Task a — Transcribe part of the forum thread below, everything from "I have some" down to "on you mate!".

━━━ Provided text ━━━

Does she understand the extend of the work you will be doing, Hope she doesnt think your just going to wash it and polish it like jo blogs does on a sunday


----------



## bizzyfingers (Jul 30, 2009)

I will let her know the full breakdown of what gets done... Trust me haha


----------



## scratcher (Jul 20, 2010)

That's cool  go you!


----------



## Joel. (Jun 22, 2011)

Awesome! The good feeling you get is better then any money.


----------



## Damien (May 8, 2011)

Good on you mate. :thumb:


----------



## gav1513 (Apr 16, 2009)

well done buddy :thumb: nice sentiment


----------



## lisaclio (Sep 6, 2008)

well done mate, cant wait to see your write up


----------



## Ratchet (Dec 30, 2011)

Well done you. 

When are you doing it?


----------



## Big Buffer (Jan 1, 2011)

Go for it mate will maybe help her see that even she can get some charity.

People like her deserve rewards as most familys really need people like her to help through emotional hard times.

Good on you fella


----------



## glenn st (Apr 27, 2012)

Think this is great budi wt your doing . Doesnt take money to be nice lookward to see pics


----------



## bizzyfingers (Jul 30, 2009)

I have some work on my house I need to get out of the way this weekend but next weekend could be a long one! She will get a surprise when I replace her missing wheel trims too.


----------



## NickCW (Dec 29, 2007)

Nice to hear of things like this, good on you mate!


----------



## james_death (Aug 9, 2010)

━━━ Entries supplied ━━━

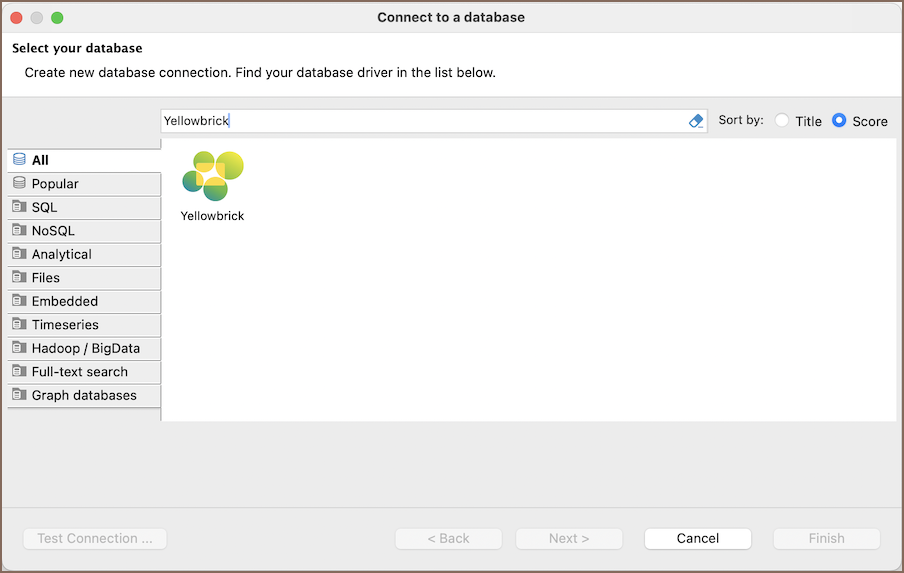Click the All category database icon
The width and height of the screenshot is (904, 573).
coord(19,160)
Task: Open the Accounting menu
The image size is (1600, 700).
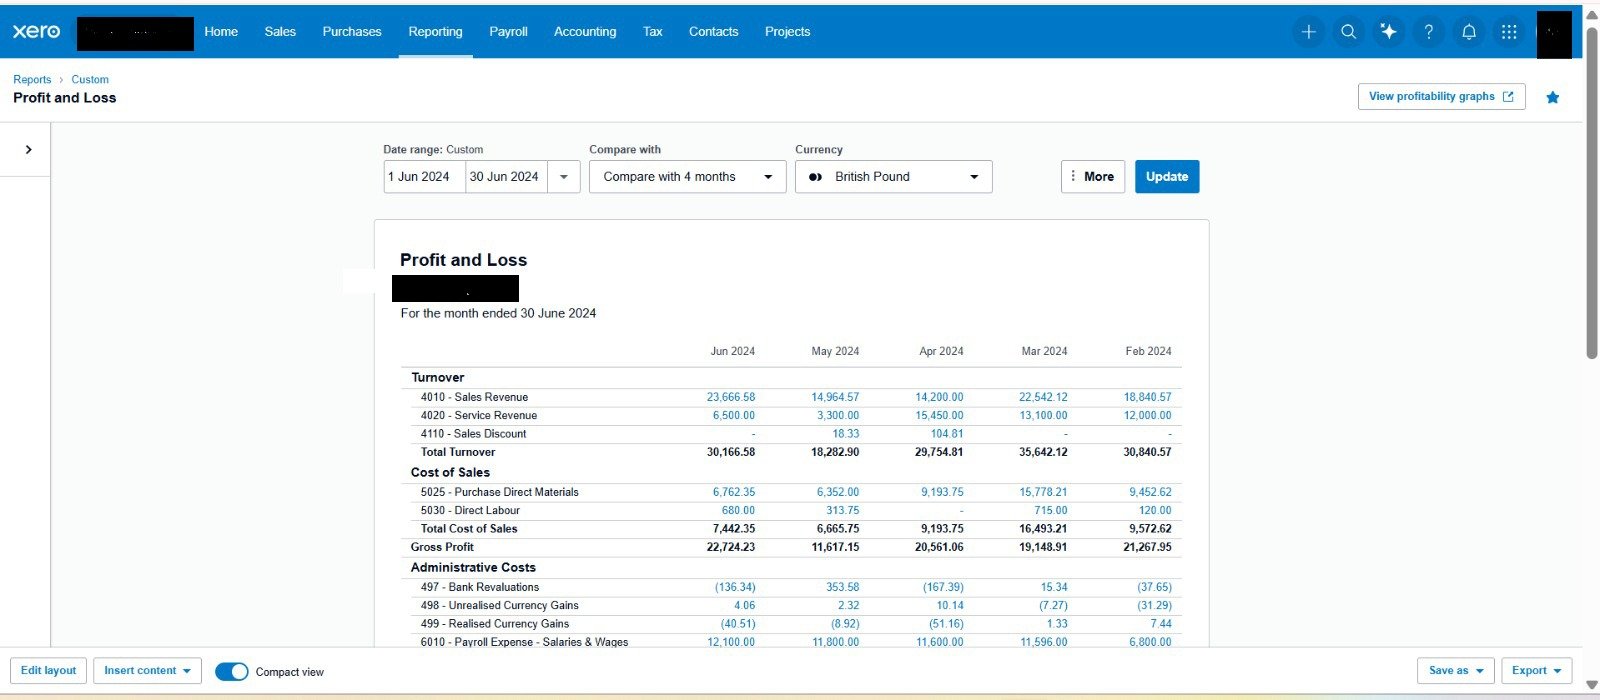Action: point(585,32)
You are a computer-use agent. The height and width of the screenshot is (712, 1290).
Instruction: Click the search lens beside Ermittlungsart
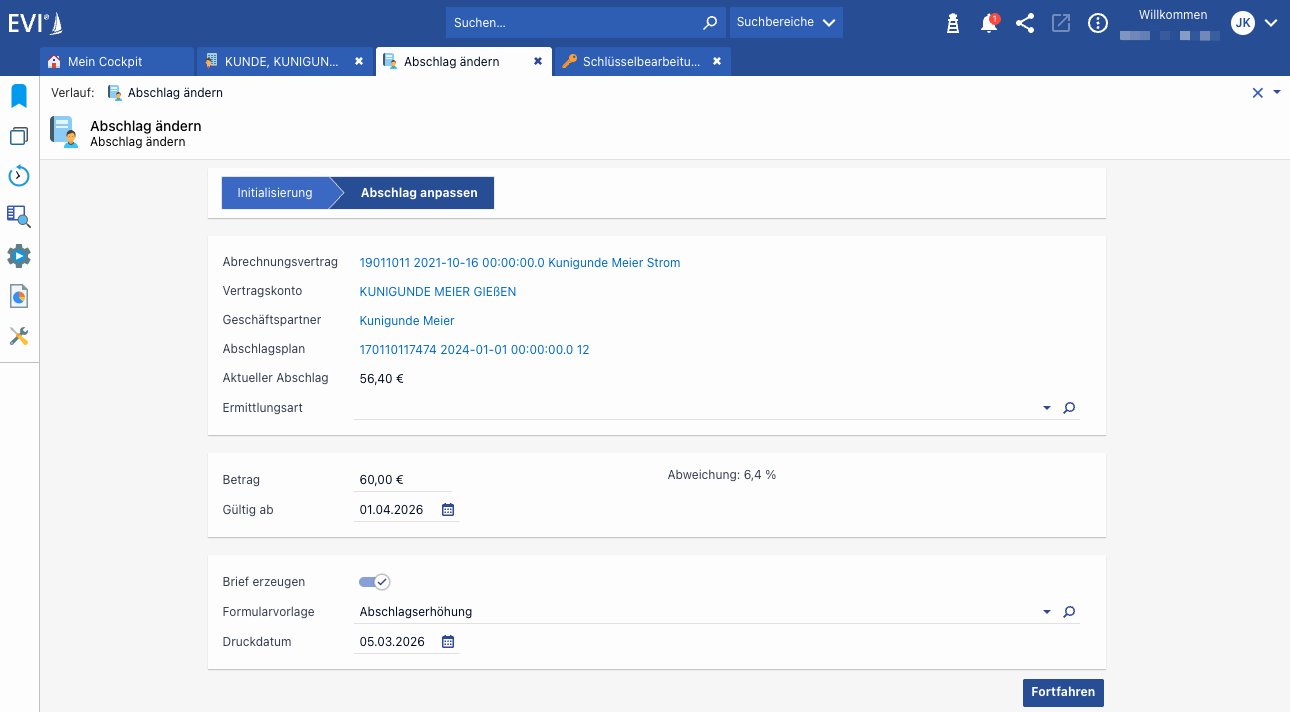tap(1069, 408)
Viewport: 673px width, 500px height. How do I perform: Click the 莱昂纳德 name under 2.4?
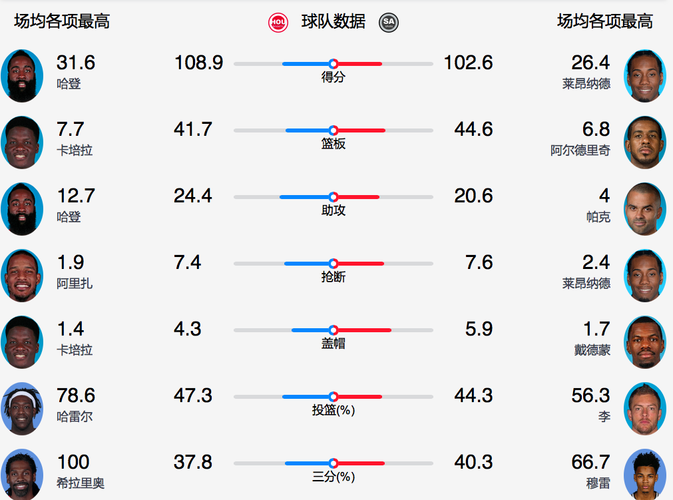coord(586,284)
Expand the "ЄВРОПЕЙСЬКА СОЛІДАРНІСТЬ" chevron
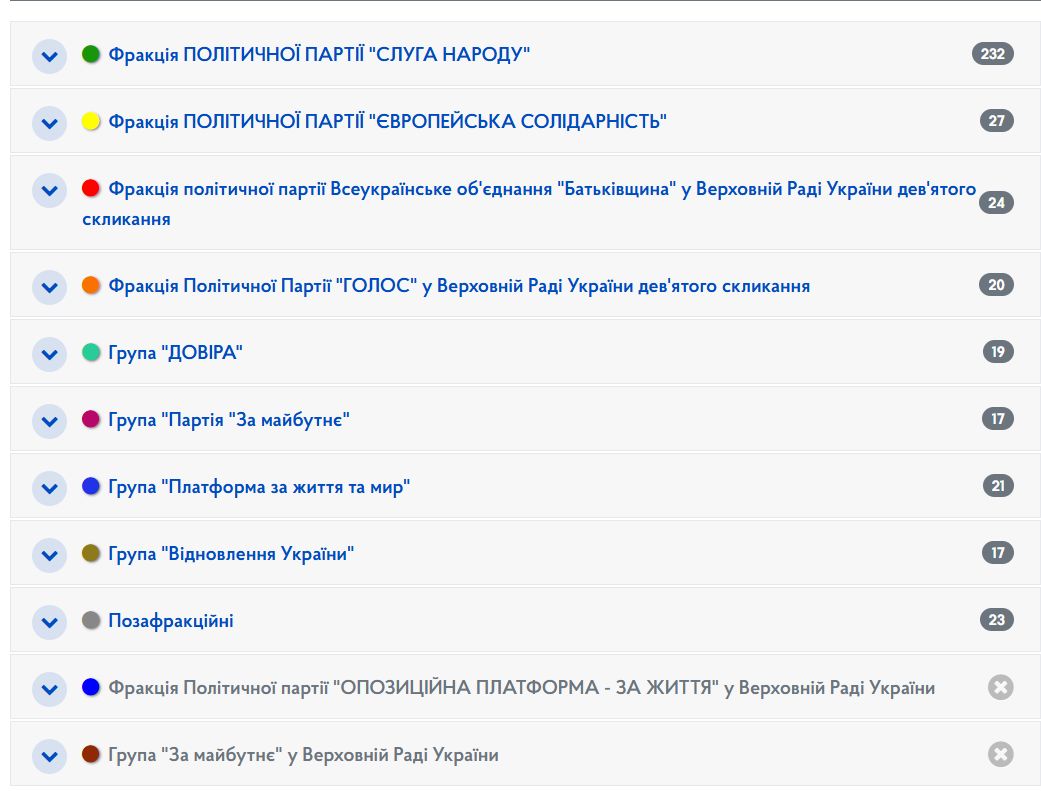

━━━

Task b — In the records above, rescale everything from the line containing "You are a computer-use" down to the end of the records, and give only those lines again, requests included, with every coordinate in the answers multiplied by 0.55 and rounded to a whole number, halves up. Leave the pictures out.

Task answer a —
I have some work on my house I need to get out of the way this weekend but next weekend could be a long one! She will get a surprise when I replace her missing wheel trims too.


----------



## NickCW (Dec 29, 2007)

Nice to hear of things like this, good on you mate!

Task answer b —
You are a computer-use agent. The height and width of the screenshot is (712, 1290).
Instruction: Click the search lens beside Ermittlungsart
tap(588, 224)
Viewport: 673px width, 500px height. How do I perform: Click the 莱昂纳德 name under 2.4?
coord(322,156)
Expand the "ЄВРОПЕЙСЬКА СОЛІДАРНІСТЬ" chevron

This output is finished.